Advances in Concrete Paving Equipment
There is some excellent paving equipment available, suitable for projects of all sizes, but all this equipment has one common need. It must be operated correctly, and the crews working with it must be properly trained. A few years ago, the brother of a friend of mine bought a beautiful, expensive, new dozer, and he tipped it down a slope and nearly killed himself on its first run. There was nothing wrong with the machine. The man operating it didn’t bother to learn anything about it. After all, he knew everything there was to know about any construction machine and what could be new about a dozer, huh? It’s the same with concrete paving machines. They have improved enormously in the last decade or so, but the operator must know how to use them correctly and safely, or their purchase and improvements have been a waste of money.

Just one year ago, Gomaco introduced a paver that was not for interstates and highways. We tend to ignore the thousands of paving situations which could be considered small and assume that all paving is for miles of well-traveled, major roads. Gomaco, global leader in concrete paving equipment for long stretches of streets and highways, introduced the GT-3200 sidewalk paver. Not surprisingly, it was a contractor who suggested the innovation. The GT-3200 has an adjustable aggregate base mold on the front and a sidewalk paving mold on the rear. It’s a three-track paver, designed for zero-clearance rehabilitation of sidewalks. During the first pass of the front-mounted adjustable base mold, rock is placed on grade and an auger spreads the material, while three pan vibrators mounted to the mold start the compaction process. The base mold has two heavy-duty hydraulic cylinders that give 14 inches of hydraulic lift for setting the grade depth below the track line and raising the mold for the paving pass.
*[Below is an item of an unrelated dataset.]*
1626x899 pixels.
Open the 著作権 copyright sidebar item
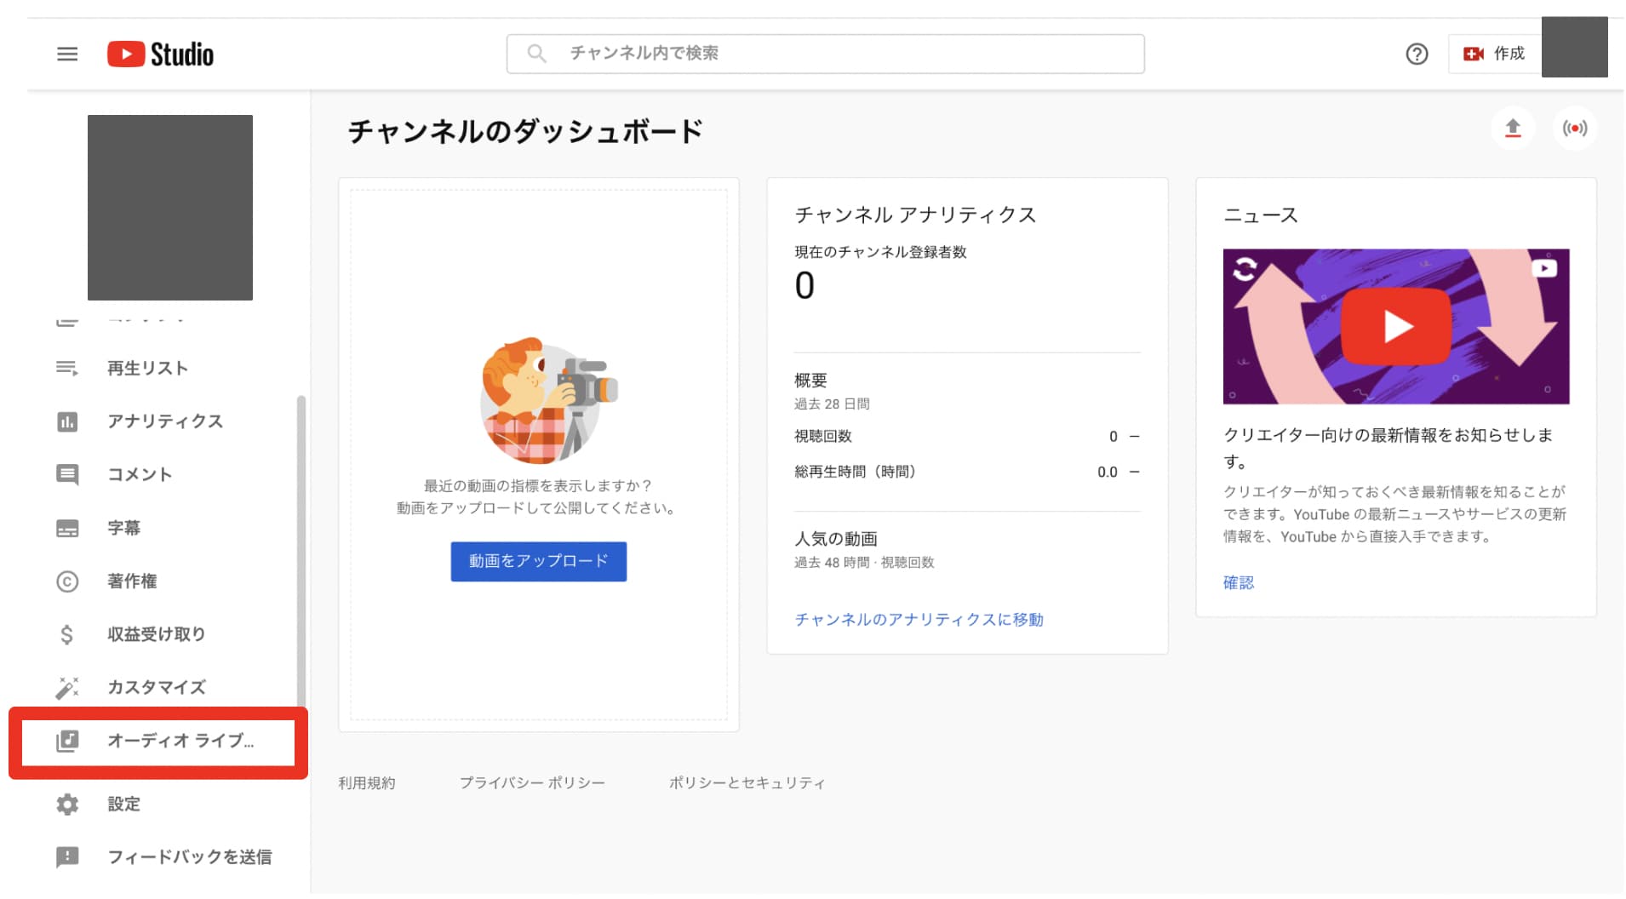[x=132, y=581]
During the second paving pass, the crew slipforms the sidewalk with a unique, minimum-clearance trailing mold. The GT-3200 sidewalk paver has a 20-inch-wide, 14-foot-long folding conveyor, which allows mix trucks to discharge their material from the street instead of driving over existing curb to reach the paver. The pivoting conveyor (hydraulic) is designed to rotate 180 degrees to allow simple loading of concrete into the hopper from either side of the machine. That also avoids obstacles usually associated with zero-clearance paving. If project specifications require it, the sidewalk mold can have a bar inserter for placing transverse bars into the slab. Gomaco’s sidewalk paver has all-track steering, to save time getting on and off stringline, and to give better onsite mobility and ease of loading and unloading. (You don’t have to remove either the front-mounted adjustable aggregate base mold or the rear-mounted sidewalk paving mold for transportation.) This paver for those frequent sidewalk projects also has G+, Gomaco’s machine-control system for paving accuracy and electronic monitoring of steering and grade.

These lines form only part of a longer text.